Yevgeny Prigozhin and Vladimir Putin
Yevgeny Prigozhin, right, is pictured with Vladimir Putin in St. Petersburg, Russia, in 2010. The Kremlin statement that Putin met Prigozhin five days after the Wagner founder staged a mutiny conceals as much as it reveals about the rebellion and its aftermath.ALEXEY DRUZHININ/GETTY IMAGES

Russian opposition politician Ilya Ponomarev, whose group Congress of People's Deputies seeks the collapse of the Putin regime, recently told Newsweek he thought the Russian leader was aware of Prigozhin's plans and used them to his advantage,

While he did not know if the pair had concocted the plan together, Ponomarev believed that Putin had traded "tactical advantages for strategic costs" with the rebellion.

The idea of a choreographed mutiny has gained traction among some commentators although questions remain over how Putin could have known of an operation that, in the eyes of many, left him weakened.

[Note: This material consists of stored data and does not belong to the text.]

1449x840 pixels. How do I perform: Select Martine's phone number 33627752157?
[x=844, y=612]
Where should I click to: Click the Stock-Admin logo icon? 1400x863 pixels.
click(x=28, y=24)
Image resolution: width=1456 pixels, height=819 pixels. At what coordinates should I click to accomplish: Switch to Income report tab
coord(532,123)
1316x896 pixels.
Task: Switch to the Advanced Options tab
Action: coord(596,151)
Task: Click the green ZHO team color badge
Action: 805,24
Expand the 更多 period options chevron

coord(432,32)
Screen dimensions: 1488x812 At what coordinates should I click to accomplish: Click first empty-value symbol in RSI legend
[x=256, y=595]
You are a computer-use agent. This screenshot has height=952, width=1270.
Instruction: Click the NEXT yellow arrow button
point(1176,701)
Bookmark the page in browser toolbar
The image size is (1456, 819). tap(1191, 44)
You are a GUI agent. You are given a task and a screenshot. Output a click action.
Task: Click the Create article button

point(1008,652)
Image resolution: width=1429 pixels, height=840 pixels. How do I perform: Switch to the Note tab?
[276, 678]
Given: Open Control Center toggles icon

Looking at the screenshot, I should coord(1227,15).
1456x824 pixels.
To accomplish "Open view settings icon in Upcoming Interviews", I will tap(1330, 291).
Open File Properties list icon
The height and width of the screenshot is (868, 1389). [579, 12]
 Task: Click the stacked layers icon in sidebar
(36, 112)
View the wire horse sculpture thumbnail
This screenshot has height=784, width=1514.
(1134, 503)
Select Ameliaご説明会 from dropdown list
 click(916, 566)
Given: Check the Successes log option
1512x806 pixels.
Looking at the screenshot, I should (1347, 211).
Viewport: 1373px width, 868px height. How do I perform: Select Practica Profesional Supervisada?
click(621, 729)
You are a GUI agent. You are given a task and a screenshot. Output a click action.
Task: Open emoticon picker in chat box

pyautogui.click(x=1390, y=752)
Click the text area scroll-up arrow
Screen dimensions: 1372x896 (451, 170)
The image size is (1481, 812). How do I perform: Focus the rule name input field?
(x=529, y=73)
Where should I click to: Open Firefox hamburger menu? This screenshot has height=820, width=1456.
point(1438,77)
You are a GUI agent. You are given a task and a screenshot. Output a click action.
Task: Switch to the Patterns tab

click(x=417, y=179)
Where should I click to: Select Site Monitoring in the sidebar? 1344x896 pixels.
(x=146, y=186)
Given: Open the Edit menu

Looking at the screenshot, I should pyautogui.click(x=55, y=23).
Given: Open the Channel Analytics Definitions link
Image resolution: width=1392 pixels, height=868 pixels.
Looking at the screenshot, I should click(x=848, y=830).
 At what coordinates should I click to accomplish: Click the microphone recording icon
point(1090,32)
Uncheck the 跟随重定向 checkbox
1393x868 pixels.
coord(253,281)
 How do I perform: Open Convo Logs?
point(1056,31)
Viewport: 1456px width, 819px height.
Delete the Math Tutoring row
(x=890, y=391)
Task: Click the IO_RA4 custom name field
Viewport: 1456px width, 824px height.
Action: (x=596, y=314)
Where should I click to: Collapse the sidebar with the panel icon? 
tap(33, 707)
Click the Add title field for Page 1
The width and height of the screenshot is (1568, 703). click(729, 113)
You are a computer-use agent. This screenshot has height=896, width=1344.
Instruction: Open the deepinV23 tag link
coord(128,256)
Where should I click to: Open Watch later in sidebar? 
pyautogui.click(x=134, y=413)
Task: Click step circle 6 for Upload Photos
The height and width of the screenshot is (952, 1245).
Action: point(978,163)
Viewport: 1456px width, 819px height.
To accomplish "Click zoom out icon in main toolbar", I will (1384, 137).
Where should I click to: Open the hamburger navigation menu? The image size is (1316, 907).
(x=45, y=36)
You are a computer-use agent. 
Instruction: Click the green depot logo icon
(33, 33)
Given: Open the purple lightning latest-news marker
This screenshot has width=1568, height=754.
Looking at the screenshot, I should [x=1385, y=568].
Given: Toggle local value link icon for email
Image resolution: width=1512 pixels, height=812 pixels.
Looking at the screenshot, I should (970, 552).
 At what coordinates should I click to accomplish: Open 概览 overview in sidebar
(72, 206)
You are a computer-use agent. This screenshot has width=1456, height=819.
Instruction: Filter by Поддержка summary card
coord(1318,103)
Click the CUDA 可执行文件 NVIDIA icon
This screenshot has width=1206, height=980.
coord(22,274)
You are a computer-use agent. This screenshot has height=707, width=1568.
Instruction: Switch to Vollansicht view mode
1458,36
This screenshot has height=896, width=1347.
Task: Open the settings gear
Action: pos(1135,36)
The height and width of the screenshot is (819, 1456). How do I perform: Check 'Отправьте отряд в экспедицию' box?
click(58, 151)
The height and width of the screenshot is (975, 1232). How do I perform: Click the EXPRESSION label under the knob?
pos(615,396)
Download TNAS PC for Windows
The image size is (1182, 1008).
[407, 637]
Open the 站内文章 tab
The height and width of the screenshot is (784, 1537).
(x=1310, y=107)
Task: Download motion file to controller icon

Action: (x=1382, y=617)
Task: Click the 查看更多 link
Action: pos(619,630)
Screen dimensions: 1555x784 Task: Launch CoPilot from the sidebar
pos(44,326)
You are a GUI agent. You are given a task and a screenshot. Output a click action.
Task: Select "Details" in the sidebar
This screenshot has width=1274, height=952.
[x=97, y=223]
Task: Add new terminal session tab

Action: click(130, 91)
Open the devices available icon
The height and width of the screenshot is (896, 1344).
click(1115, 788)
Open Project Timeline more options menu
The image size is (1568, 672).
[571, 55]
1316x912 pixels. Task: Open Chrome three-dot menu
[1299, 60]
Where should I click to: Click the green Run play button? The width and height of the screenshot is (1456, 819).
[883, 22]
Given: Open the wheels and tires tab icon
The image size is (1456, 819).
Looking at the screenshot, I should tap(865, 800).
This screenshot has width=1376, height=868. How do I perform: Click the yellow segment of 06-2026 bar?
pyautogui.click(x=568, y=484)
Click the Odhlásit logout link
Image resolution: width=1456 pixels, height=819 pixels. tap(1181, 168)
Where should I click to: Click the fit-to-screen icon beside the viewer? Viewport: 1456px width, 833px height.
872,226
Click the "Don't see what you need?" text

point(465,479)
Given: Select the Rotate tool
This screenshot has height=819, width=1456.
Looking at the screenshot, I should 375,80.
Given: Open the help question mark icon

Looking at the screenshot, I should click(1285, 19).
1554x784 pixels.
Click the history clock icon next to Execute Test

Russian propaganda expert, Diane Nemec Ignashev, a professor at Carleton College in Minnesota, said that the Kremlin is trying to create a new narrative out of what happened.

"For anyone who was watching or listening as events unrolled, there was too much confusion in the media, too many crossed messages, too much speculation, for a playbook to have existed," she told Newsweek.

Russian state propaganda outlets are suddenly having to change tack, switching from praising the combat effectiveness of Wagner troops to condemning them and their leader Prigozhin. Images reportedly taken from his St. Petersburg home were used to mock the Wagner leader, revealing bundles of cash and an extensive wig collection.

"The Kremlin is attempting to cover up the obvious—Putin had no idea what was happening and this is a scenario no one in the media was prepared for," Ignashev added.

Gregory Vitarbo, a hstory professor at Meredith College in North Carolina, said that the optics of Prigozhin's advance on Moscow making Putin look weak left the idea that the mutiny was stage-managed "the least likely possibility."

Even in a restricted Russian media environment, "the contrast between Putin making an extraordinary national address promising ruthless resistance…only to then acquiesce to a deal brokered by his junior partner Lukashenko, cannot but be lost on a domestic audience," he told Newsweek.

Little is known about the immunity deal Prigozhin got apart from his exile to Belarus and the dropping of legal action against him and his fighters.

Prigozhin's presence in Russia and his meeting with Putin likely indicate that they are still working out the details of the deal and planning Wagner's future role, said Tom Roberts, assistant professor of Russian, East European & Eurasian Studies at Smith College in Northampton, Massachusetts.

"It seems unlikely that Putin knew of the mutiny plot in advance, let alone that he could have staged the rebellion as a provocation or loyalty test, as there is far too much at stake for the Russian president," he told Newsweek.

Russian aircraft were destroyed, and both Wagner forces and the Russian military suffered casualties.

"I find it odd that Putin and Prigozhin would have openly welcomed additional death and destruction within Russia while they were wreaking havoc in Ukraine," Mark Temnycky, non-resident fellow at the Atlantic Council, told Newsweek. "Prigozhin had initially thought he had greater support from high-ranking Russian officials and military officers who did not come to his aid when he launched his insurrection."

"It is possible Putin and those loyal to him learned about the attack, and they quickly undermined Prigozhin's support," he said. "This caught Wagner off guard, and at that point, Wagner was too far involved in this operation. Prigozhin likely believed that he could not turn back."